Social Life
Wisconsin Citizen Petition Exhibit
In Wisconsin's early years, most of the wealth generated through trade, manufacturing, and land sales was directed toward construction projects and land investment, leaving few resources to develop social and intellectual institutions. Despite the more practical and functional economic objectives of Wisconsin's early white settlers, many quickly expressed an underlying concern for cultural and social improvement.
School the Deaf
Exterior view of the main building of the School for the Deaf View the original source document: WHI 25749
Petitions surrounding the foundation of discussion groups, libraries, agricultural societies, and most importantly, schools rapidly gained popularity. Many of the New Englanders among Wisconsin's white settlers were shocked at the condition of Wisconsin's schools and ardently supported the creation of a public education system. Towns petitioned for the building of school houses and the land to build them on using community funds. Communitites passed taxes to construct schoolhouses, petitions for land grants for universities, and founded academic institutions for the education of the blind and the institution which became the School for the Deaf.
Carroll College
View of a building at Carroll College, 1850 View the original source document: WHI 37213
By 1848, the Wisconsin legislature had incorporated four private colleges: Carroll College, Beloit College, Lawrence Institute (now Lawrence University), and Sinsinawa Mound College.
Religion was a large part of social life in early white settlements. Petitions on moral questions such as temperance, abolition, abortion, and divorce regularly cited the protection of Christian ideals. Many citizens petitioned against laws that could allow the state to interfere with parochial schools and violate the separation of church and state, while others petitioned to remove tax exemptions from religious organizations. The German Evangelical Lutheran Trinity community of the city of Sheboygan petitioned to remain tax exempt.

■ Given entries:
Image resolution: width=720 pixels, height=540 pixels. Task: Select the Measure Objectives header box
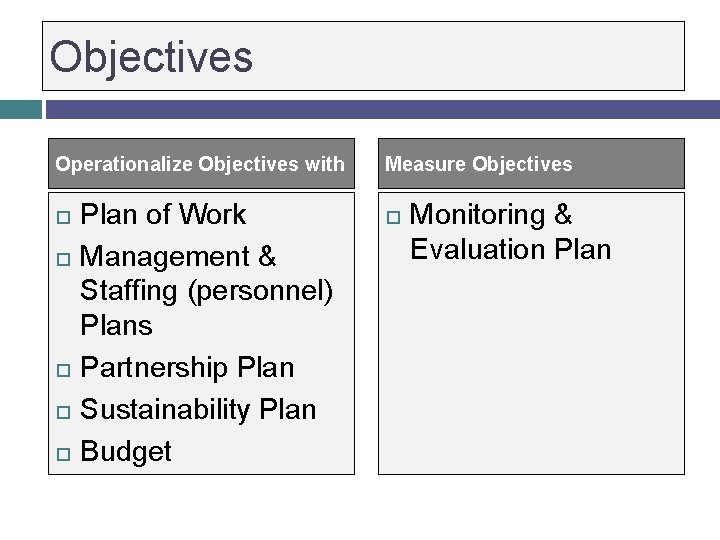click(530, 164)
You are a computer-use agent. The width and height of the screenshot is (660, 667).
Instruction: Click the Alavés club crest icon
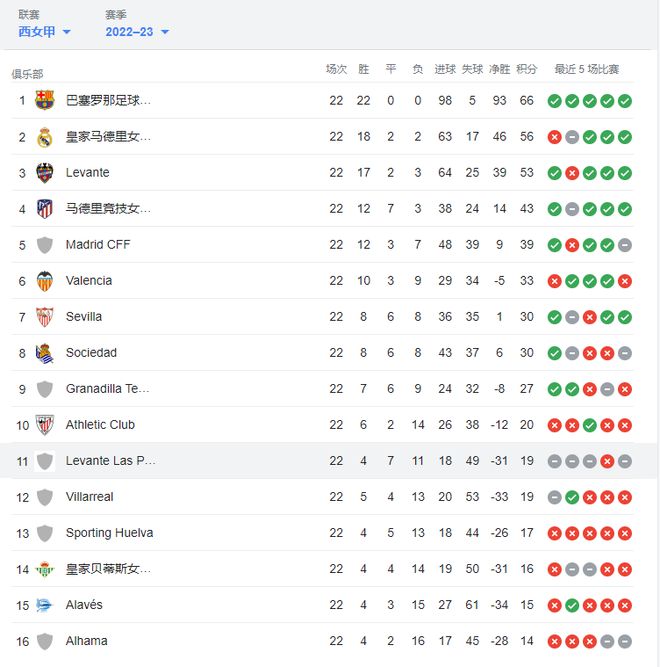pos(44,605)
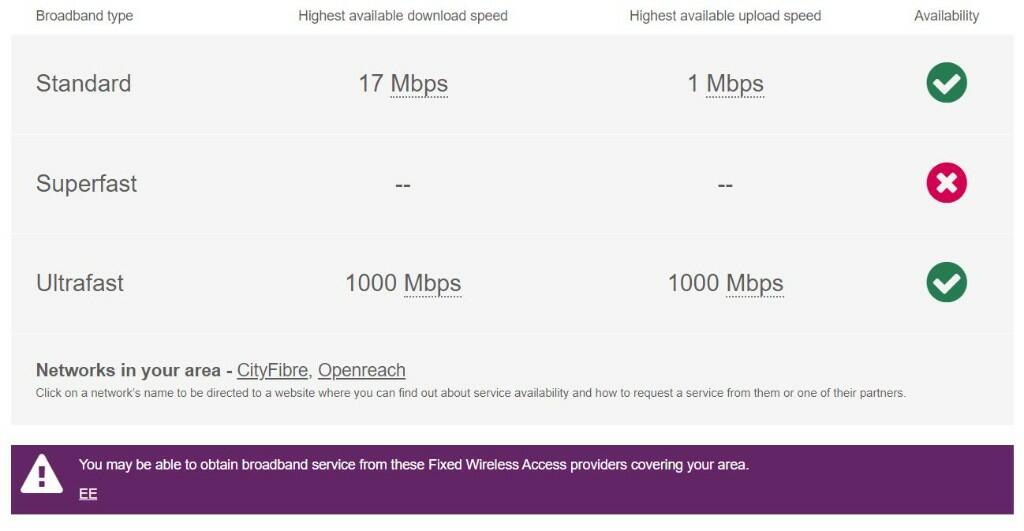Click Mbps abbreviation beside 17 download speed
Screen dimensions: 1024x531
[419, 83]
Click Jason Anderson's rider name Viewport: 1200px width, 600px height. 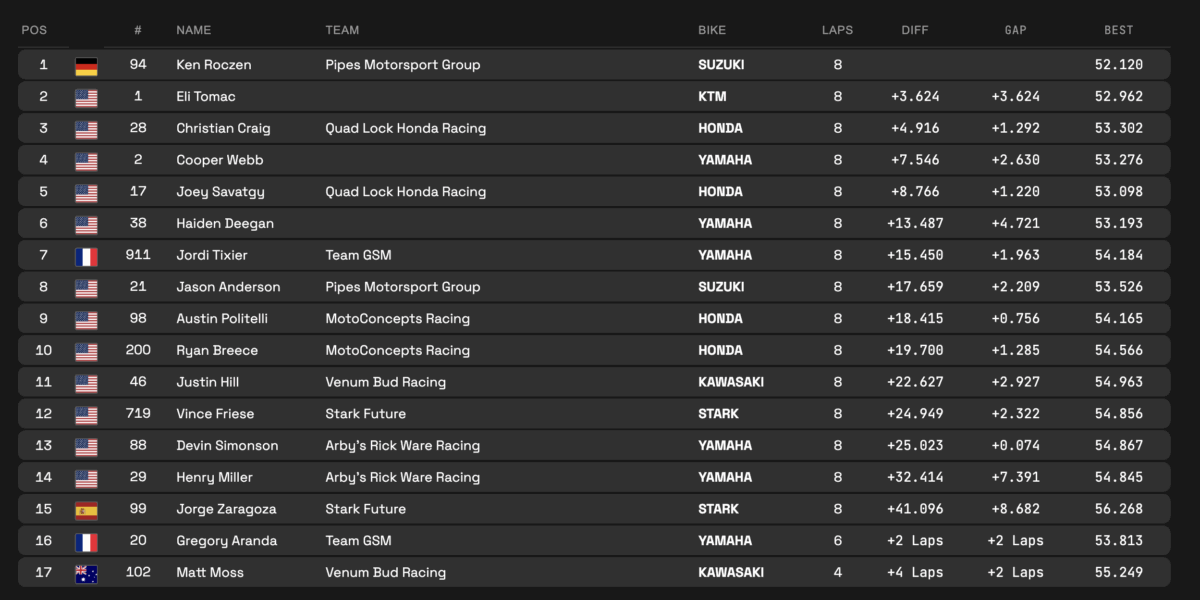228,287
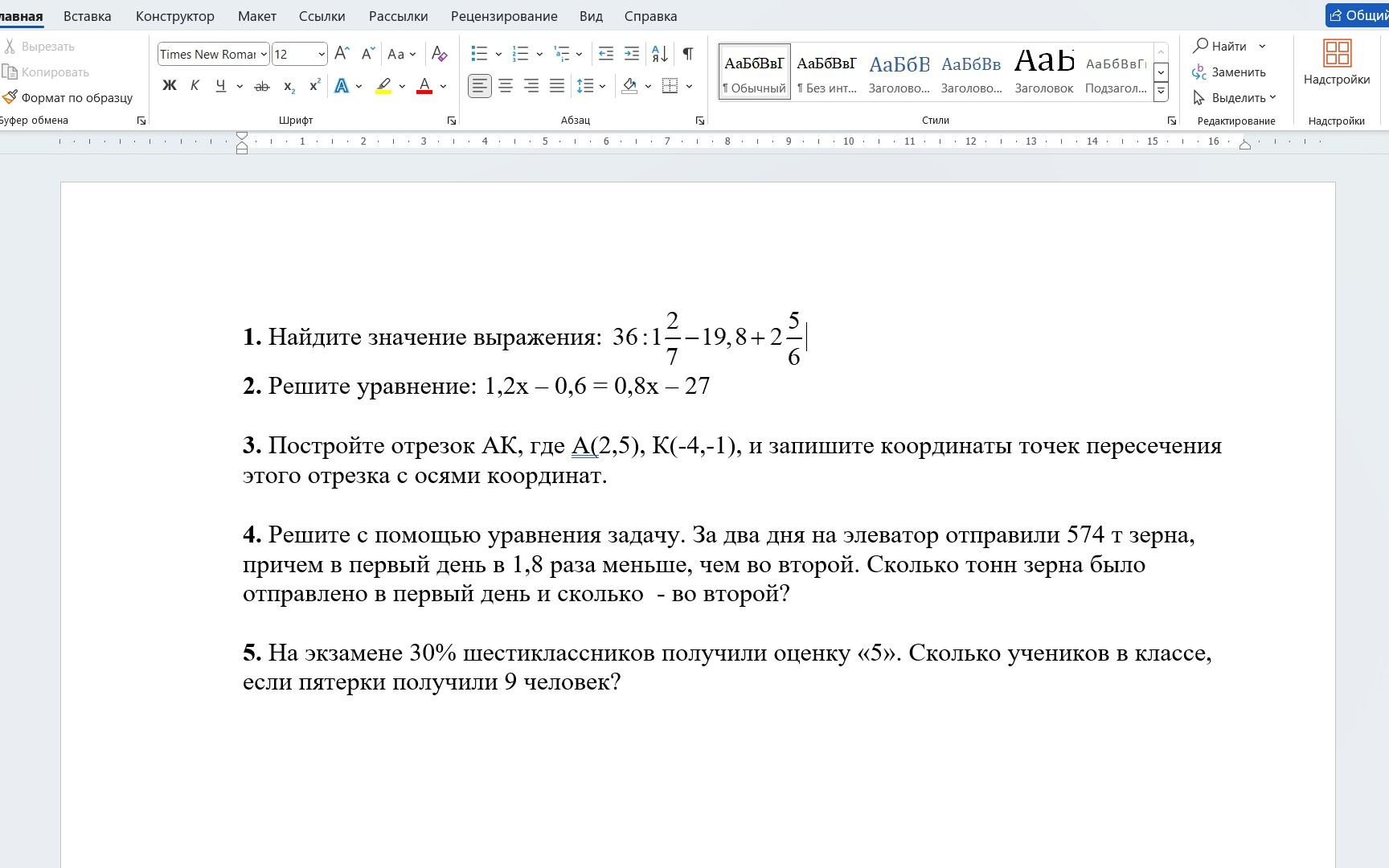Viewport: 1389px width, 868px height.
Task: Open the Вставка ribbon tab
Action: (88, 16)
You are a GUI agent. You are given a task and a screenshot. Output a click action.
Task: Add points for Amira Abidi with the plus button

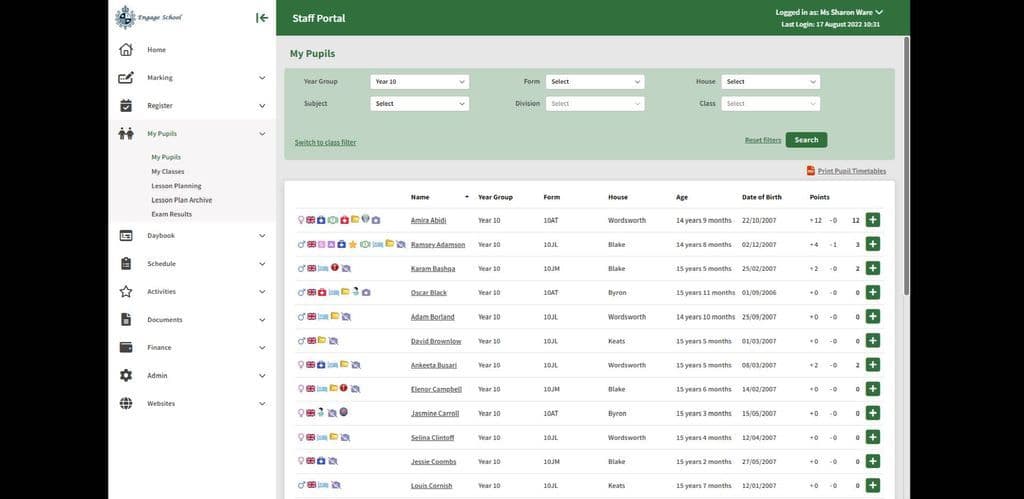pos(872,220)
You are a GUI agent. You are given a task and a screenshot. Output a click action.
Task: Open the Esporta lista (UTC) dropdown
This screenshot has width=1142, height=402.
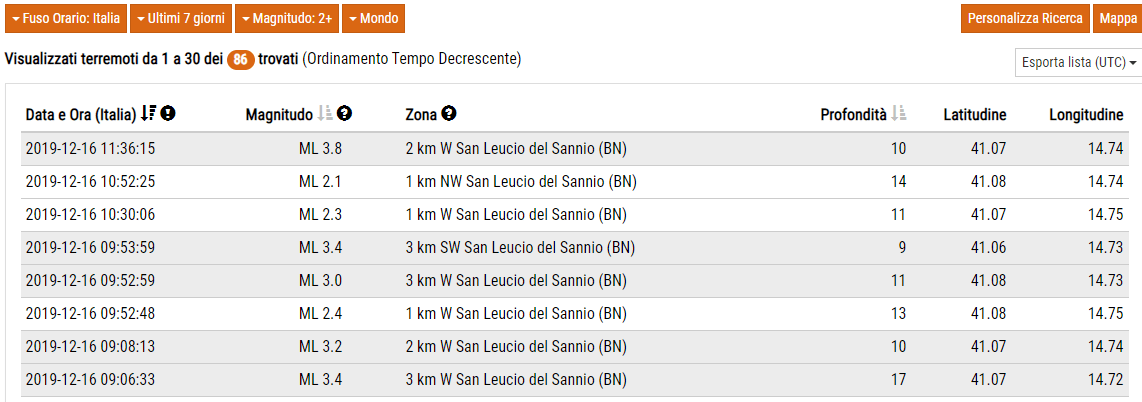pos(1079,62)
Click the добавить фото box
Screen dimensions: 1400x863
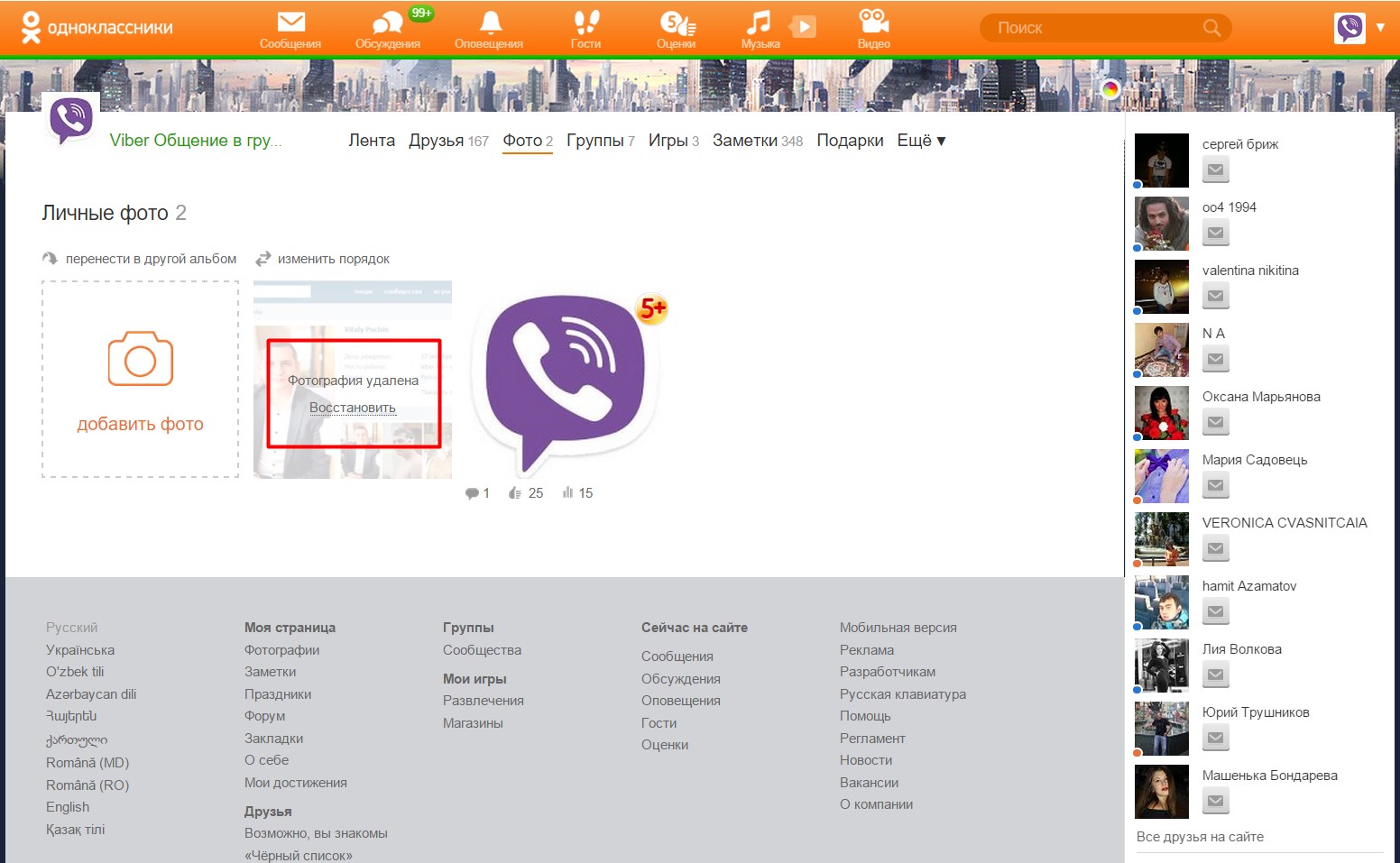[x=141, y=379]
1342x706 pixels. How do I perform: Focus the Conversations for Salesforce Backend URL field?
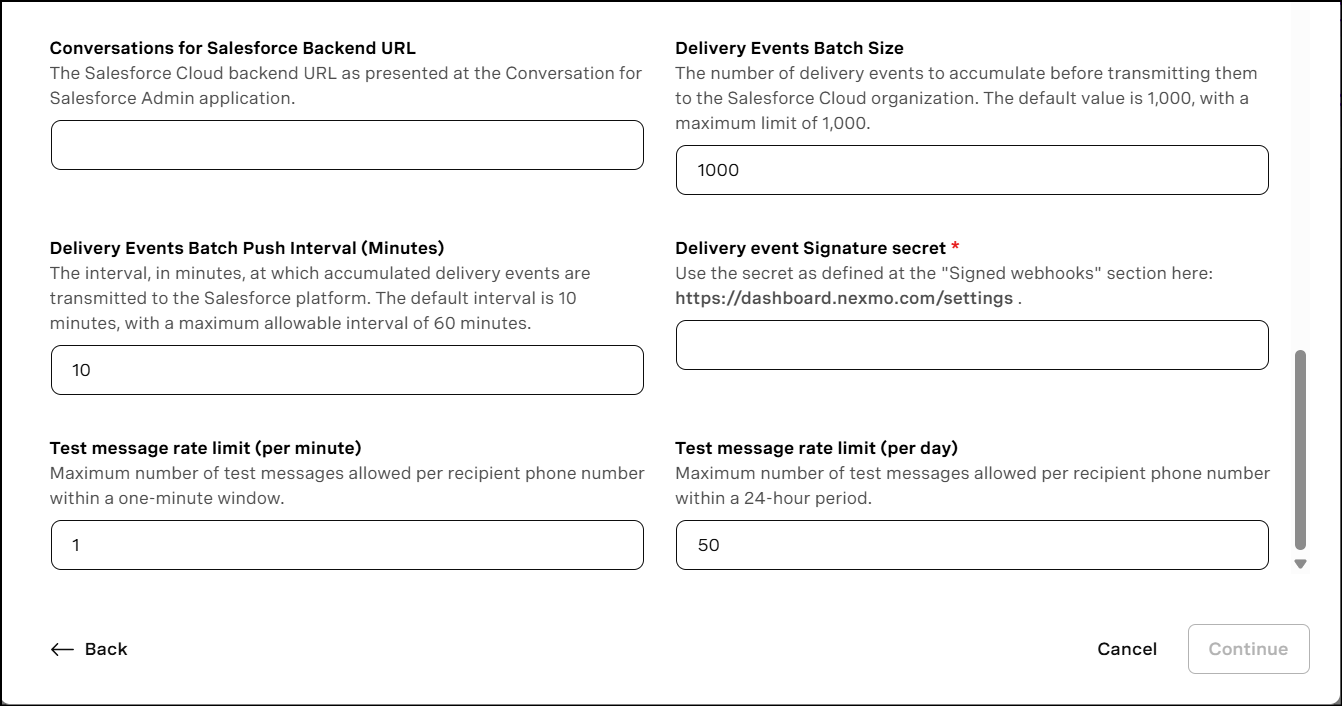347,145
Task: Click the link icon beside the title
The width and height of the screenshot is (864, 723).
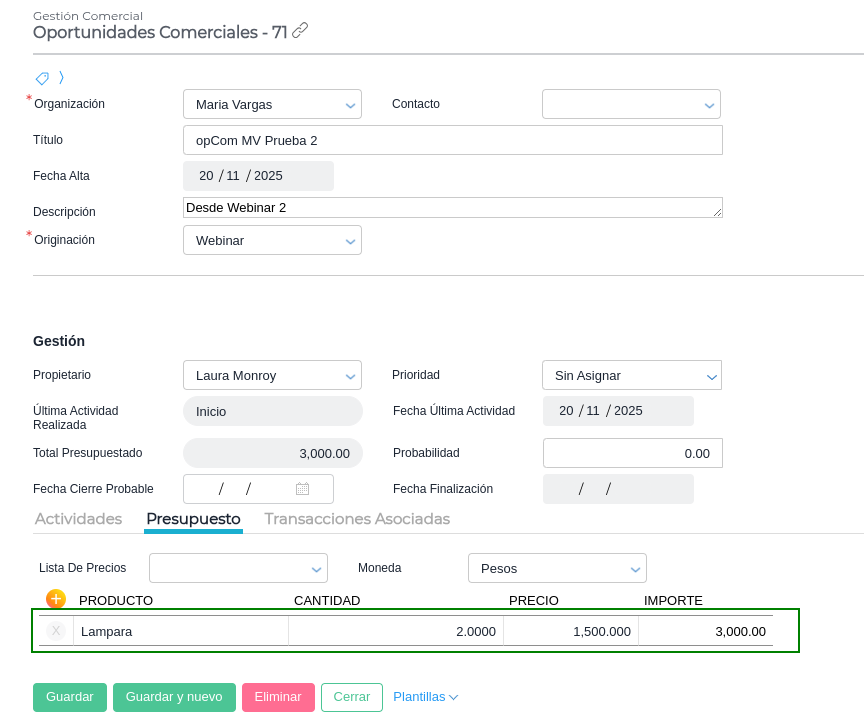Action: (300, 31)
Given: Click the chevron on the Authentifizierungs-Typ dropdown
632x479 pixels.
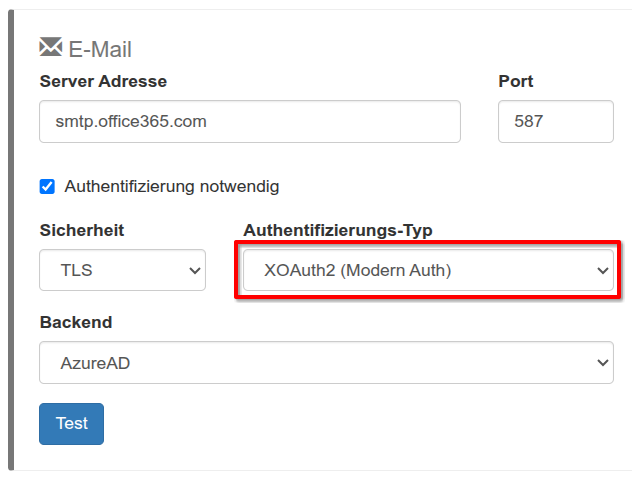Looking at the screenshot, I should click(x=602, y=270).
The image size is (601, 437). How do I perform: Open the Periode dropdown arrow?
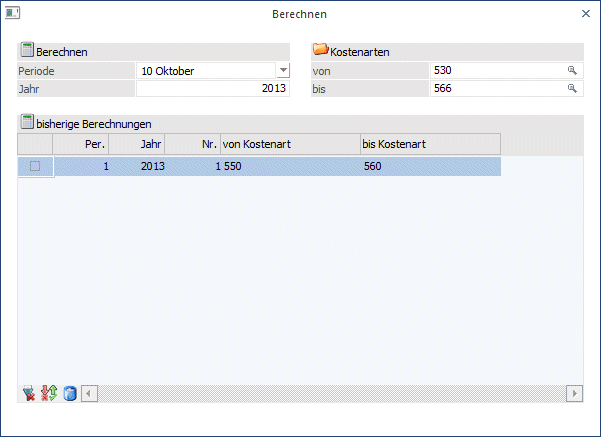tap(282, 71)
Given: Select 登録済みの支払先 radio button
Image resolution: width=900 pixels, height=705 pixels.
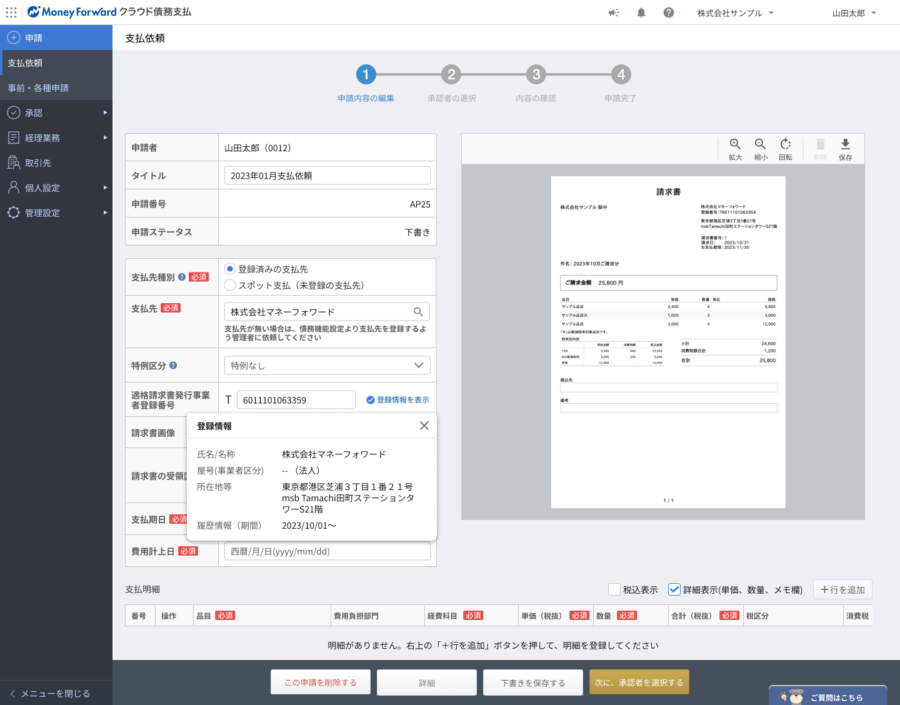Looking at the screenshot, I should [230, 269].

■ Required actions:
#1 List the private colleges that the Social Life text says the Wisconsin legislature had incorporated by 1848.
#2 Translate this sentence from the Social Life text into Spanish: "Religion was a large part of social life in early white settlements."

■ Answers to the exercises:
#1
Carroll College
Beloit College
Lawrence Institute (now Lawrence University)
Sinsinawa Mound College

#2 La religión era una parte importante de la vida social en los primeros asentamientos blancos.